SOURCE PASSAGE.
---*---
Originally posted by jgennis:
Try putting a glFinish() before you start timing things. It looks like the GPU/driver may still be working on your previous GL commands at that point, and the glReadPixels() will have to wait for them to complete before it can return the image.
Youre right, that works!no the correct time is shown.
but how can I combine this problem with asynchronous PBO transfer?
If I have to wait the glFinish() statement (which tooks about (210 ms) ) the 2ms for copy things are not taken into account.

{
	m_FrameSize = outXres * outYres * 4; // framebuffer size (xres * yres * RGBA

	glGenBuffers(1, &PBOreadback); // PBOreadback is GLuint PBOreadback; 

	// initialise PBO for readback
	glBindBuffer(GL_PIXEL_PACK_BUFFER_ARB, PBOreadback);
	glBufferData(GL_PIXEL_PACK_BUFFER_EXT, m_FrameSize, NULL, GL_STATIC_READ);

	glBindBuffer(GL_PIXEL_PACK_BUFFER_EXT, 0);
	m_CurrentReadIndex = 0;
	glPixelStorei(GL_PACK_ALIGNMENT, 4);
}
....
// this code readback from active FBO

glReadBuffer(GL_COLOR_ATTACHMENT0_EXT);
glBindBuffer(GL_PIXEL_PACK_BUFFER_ARB, PBOreadback);
glReadPixels(0, 0, outXres, outYres, GL_BGRA, GL_UNSIGNED_INT_8_8_8_8_REV, BUFFER_OFFSET(0));
void *Memory = glMapBuffer(GL_PIXEL_PACK_BUFFER_ARB, GL_READ_ONLY);
memcpy(m_sysMemPointer, Memory, m_FrameSize);
glUnmapBuffer(GL_PIXEL_PACK_BUFFER_ARB);
glBindBuffer(GL_PIXEL_PACK_BUFFER_ARB, 0);

This code works here.

Thanks yooyo for the code! I will try it out!

But my point is: I have to wait for the glFinish() which tooks about 200 ms and the readback by itself only takes 2ms … what is the advantage of asynchronous read ? only save these 2 ms ??

The asynchronous read is only useful, if you don’t need the results right away. In that case, you shouldn’t have to wait for glFinish() to flush the rendering queue. OpenGL should only flush the queue, when you actually read back the data (eg. map the buffer), but if you do this a couple frames later, then by that time you won’t have to wait anything…

Yooyo, I’m going to give your code snippet a try. I wonder if it has anything to do with reading from the FBO?

ohh ok andras, I HAVE to to have the data immediately and 2 ms is not a big deal…
Thanks for all repliers :slight_smile:

Well, good for you :slight_smile: I can wait for a couple frames, but definitely cannot stall the CPU with a glFinish()!

Ok, so I was playing around with my FBO test app, and I’ve noticed something strange there too: When I have VSync on, it runs at a constant 60Hz, but uses up a 100% CPU. Now, when I turn off VSync, the framerate goes up to 560+ FPS!! While using the same amount of CPU! This doesn’t make any sense!
---*---
STORED DATA.
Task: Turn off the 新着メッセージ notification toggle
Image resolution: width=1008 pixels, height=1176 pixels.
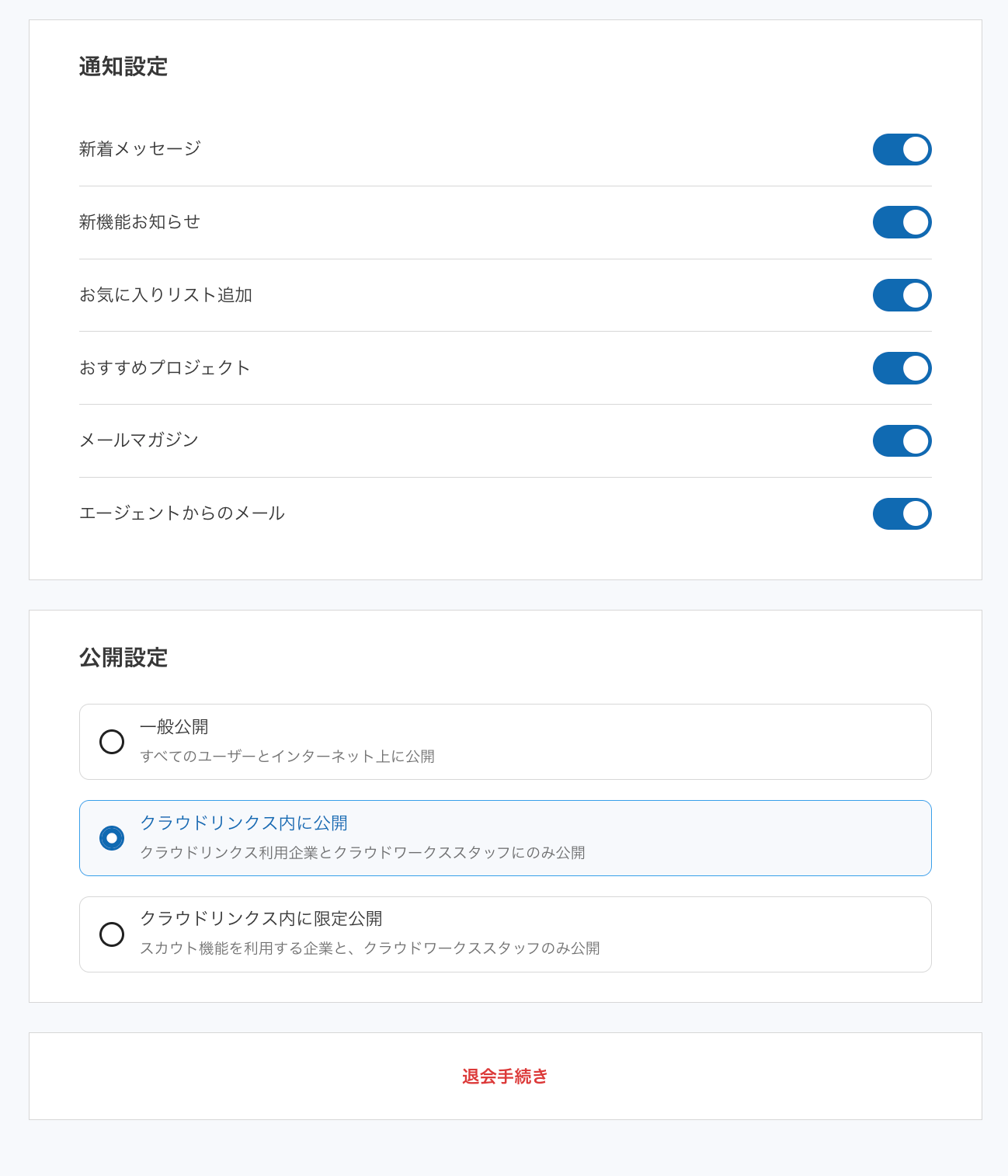Action: tap(902, 149)
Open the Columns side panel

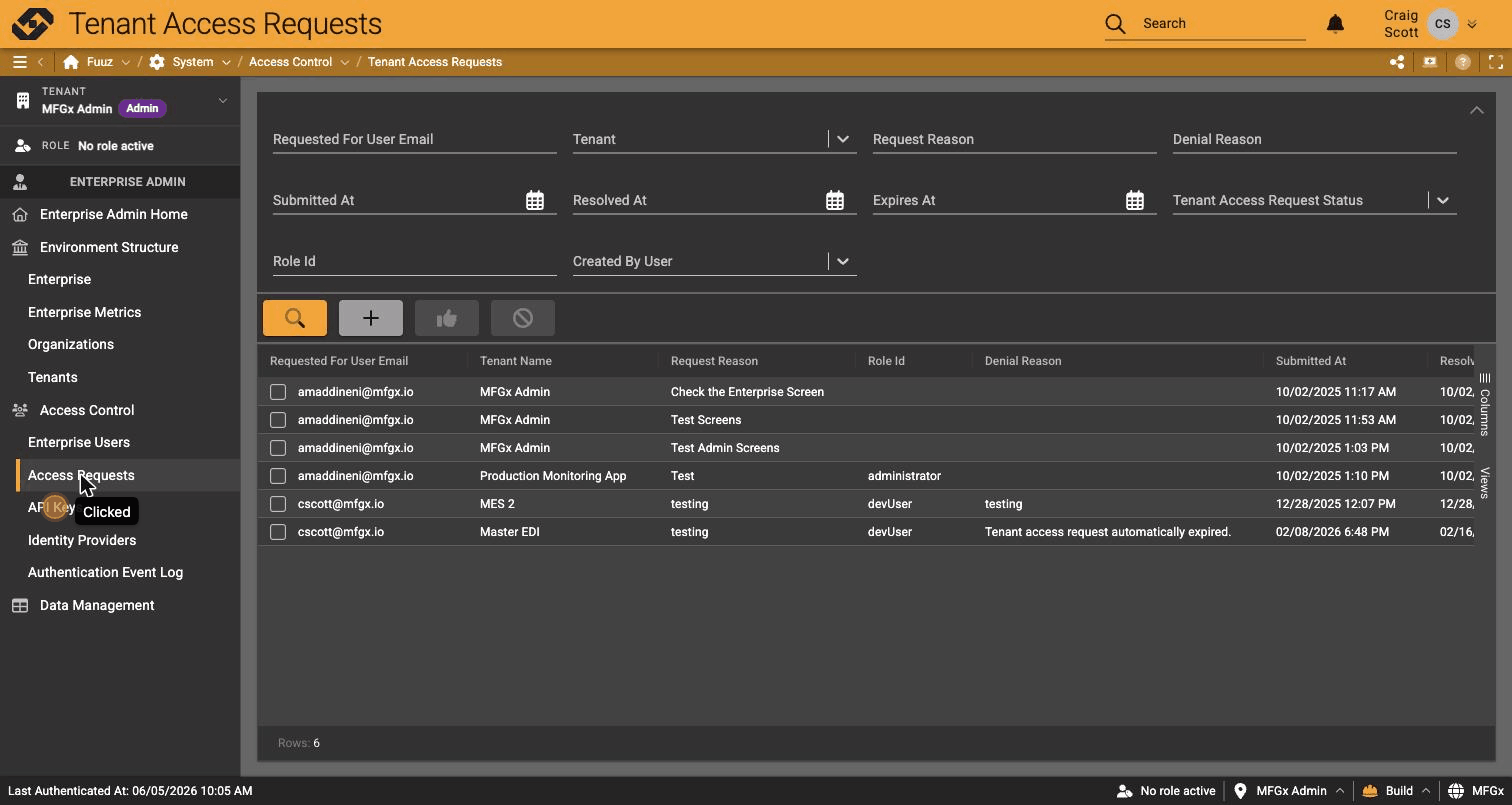pos(1485,405)
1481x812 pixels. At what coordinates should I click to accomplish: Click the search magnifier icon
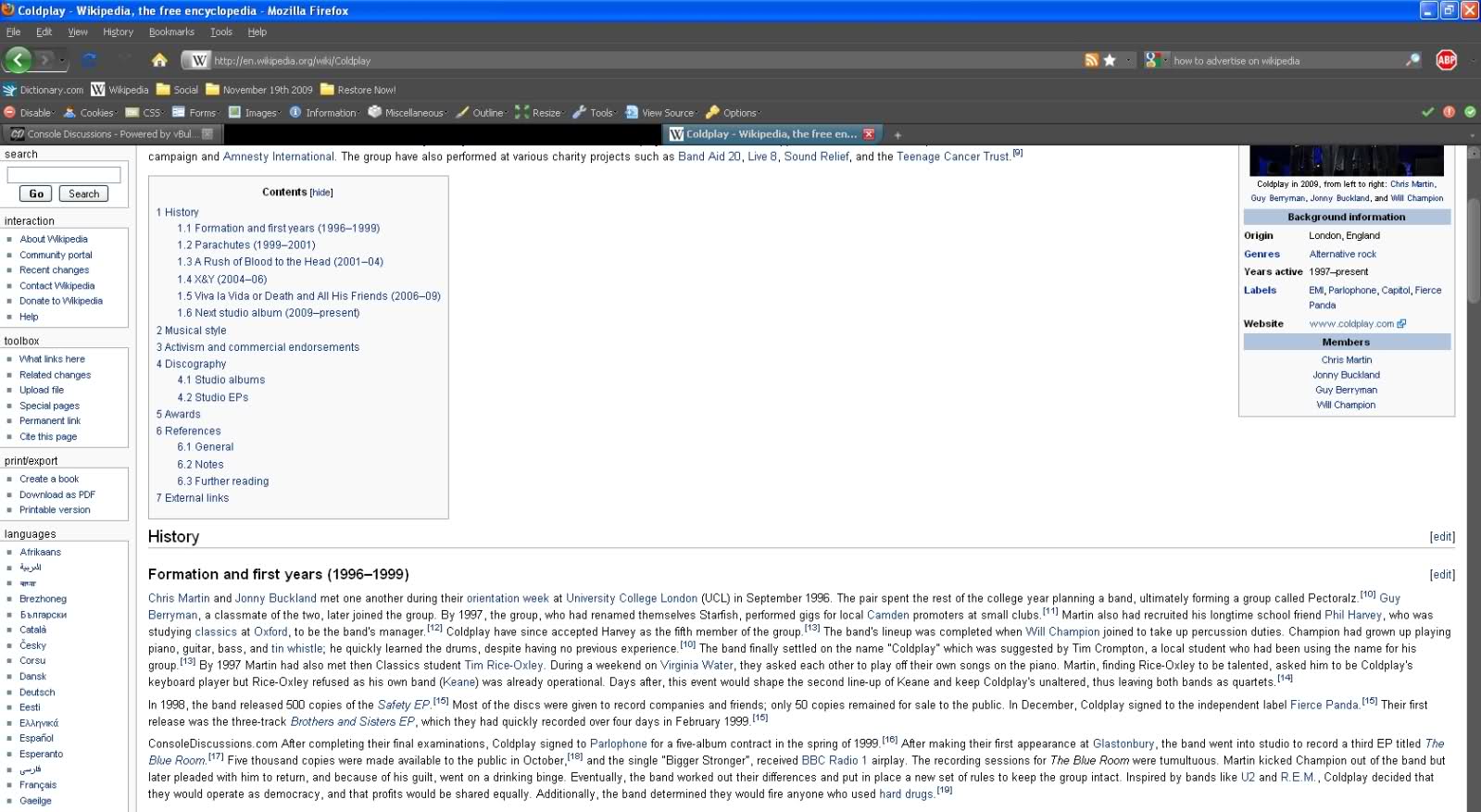click(x=1412, y=60)
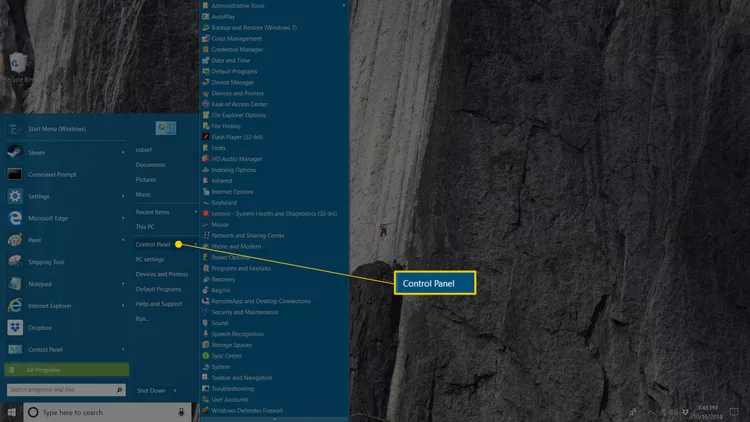This screenshot has height=422, width=750.
Task: Launch Dropbox from its icon
Action: pos(15,327)
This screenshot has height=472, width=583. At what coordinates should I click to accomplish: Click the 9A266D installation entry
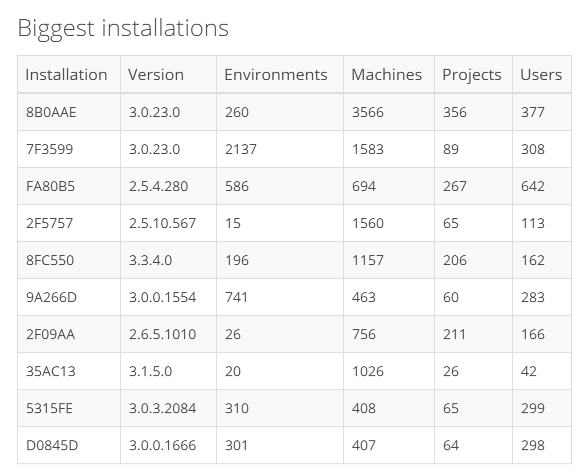tap(51, 297)
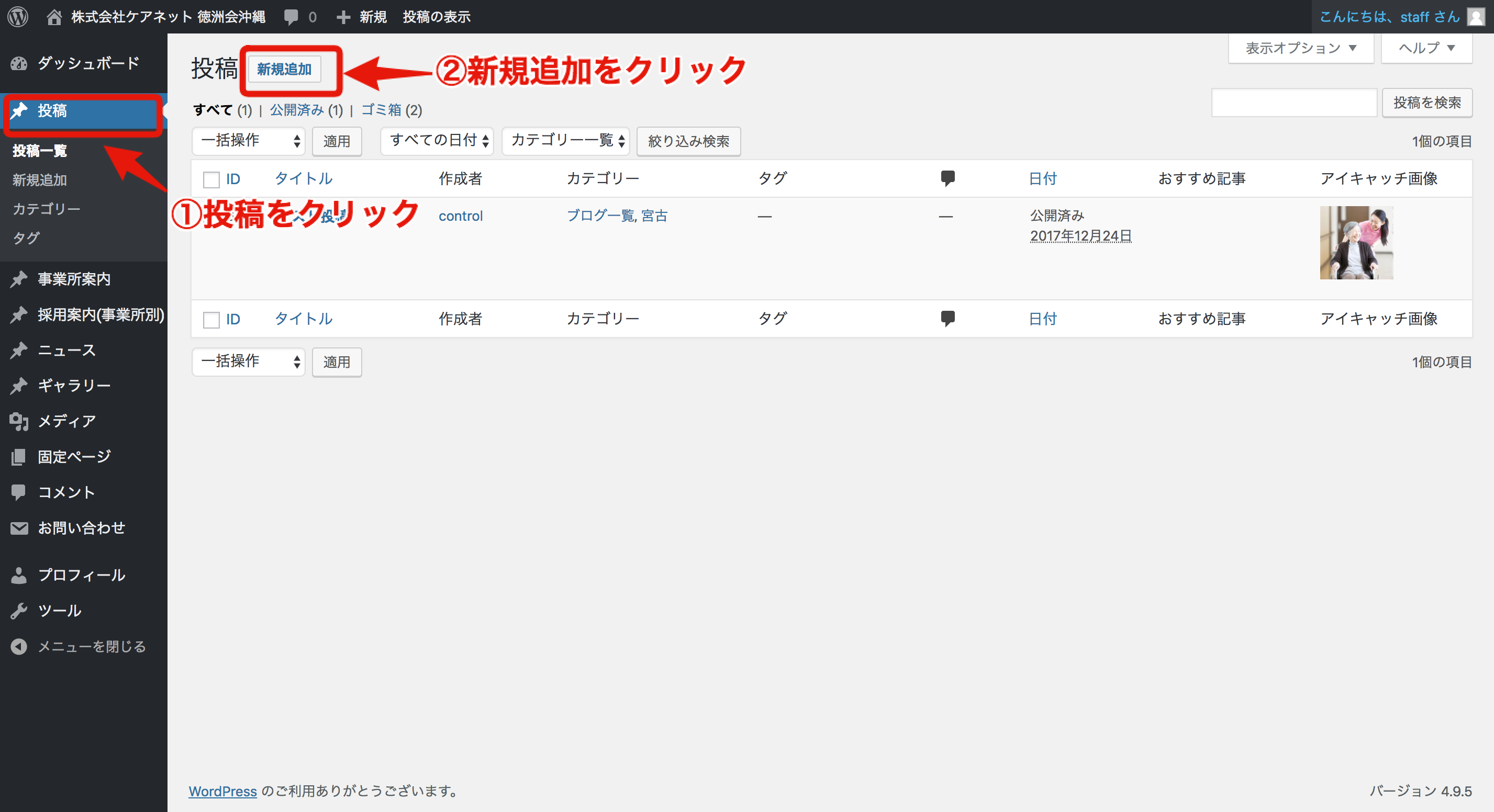
Task: Open コメント from its sidebar comment icon
Action: [18, 492]
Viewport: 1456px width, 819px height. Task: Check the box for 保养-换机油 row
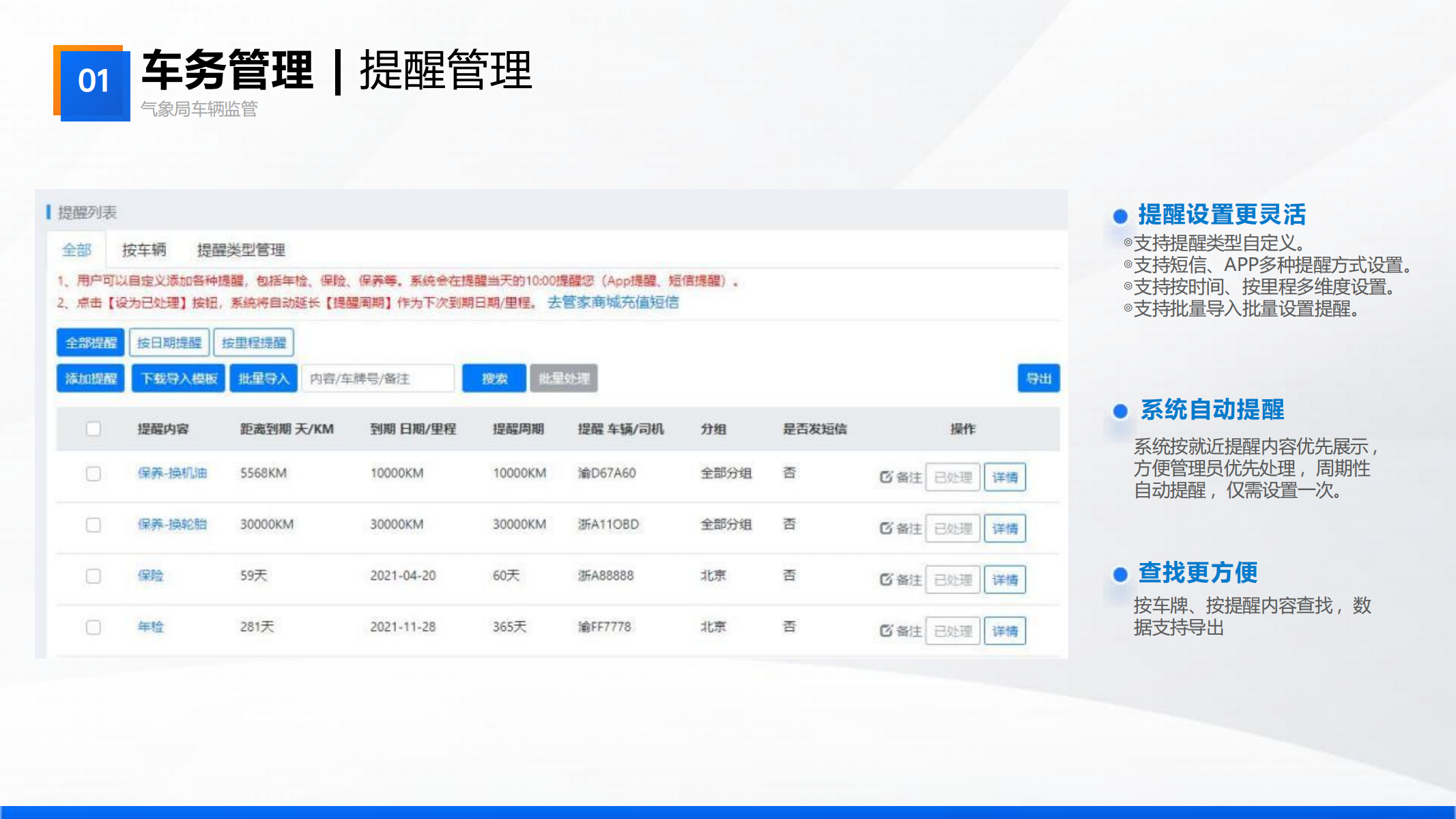(x=94, y=474)
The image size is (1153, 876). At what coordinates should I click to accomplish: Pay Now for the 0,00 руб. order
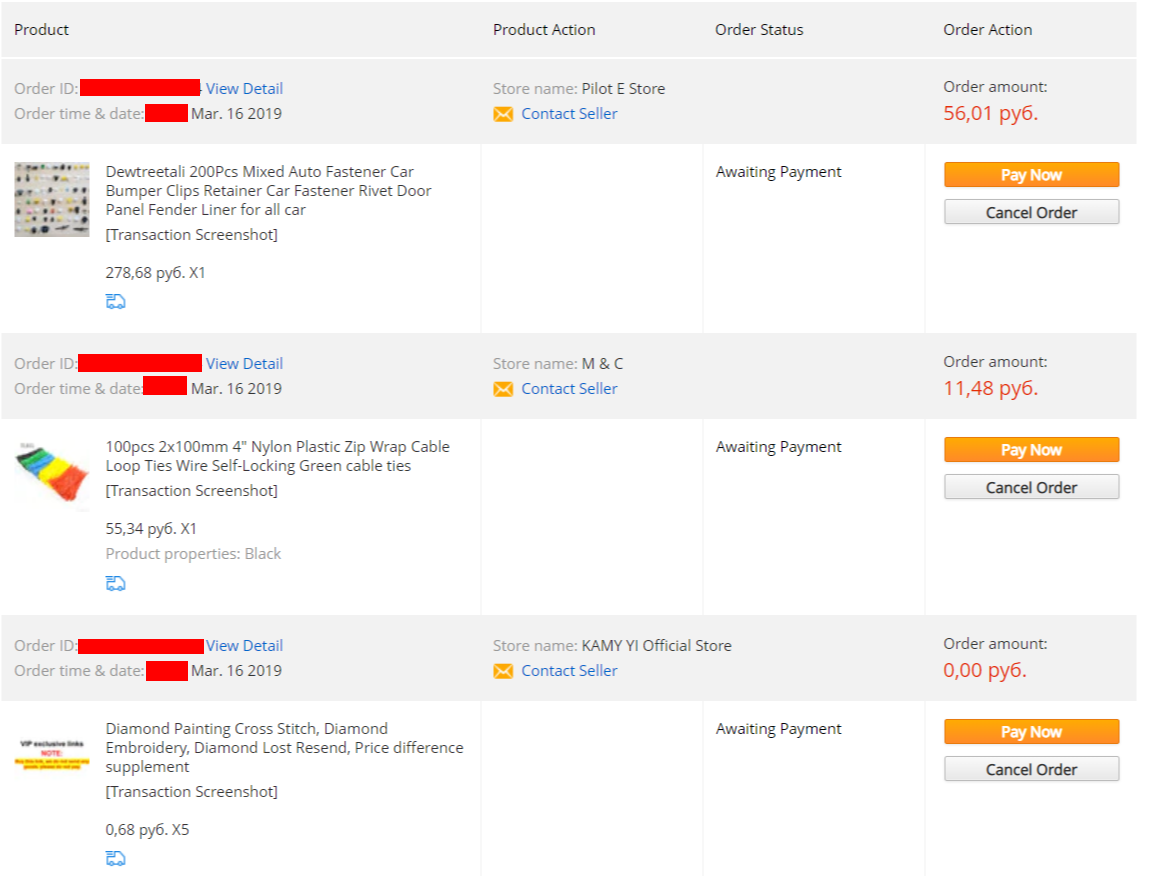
---*---
COMPLETE THE FOLLOWING.
1. In the PBO readback thread, list each distinct OpenGL function called in the code block that follows the comment "this code readback from active FBO".
2. Carry on the PBO readback thread from the point at which it stops.

RESPONSES FOR EACH TASK.
1. glReadBuffer, glBindBuffer, glReadPixels, glMapBuffer, glUnmapBuffer

2.
Note that this sample program doesn’t even have ReadPixels in it, so it’s something else.

Hah, I’ve figured out the problem with my FBO test app, and it turns out that it IS related to ReadPixels!:
Originally I’ve used this app to test procedural rendering into an alpha texture. Since you can’t render into one component texture, I had to render into an RGBA buffer first, then did a CopyPixels into the alpha texture, and then used that texture to render. When I removed the copy and changed the app to use the RGBA texture, the CPU usage dropped to around 3%!!

So the culprit is in the CopyPixels code, which is almost the same as ReadPixels, except that it should be definitely non-blocking and much faster!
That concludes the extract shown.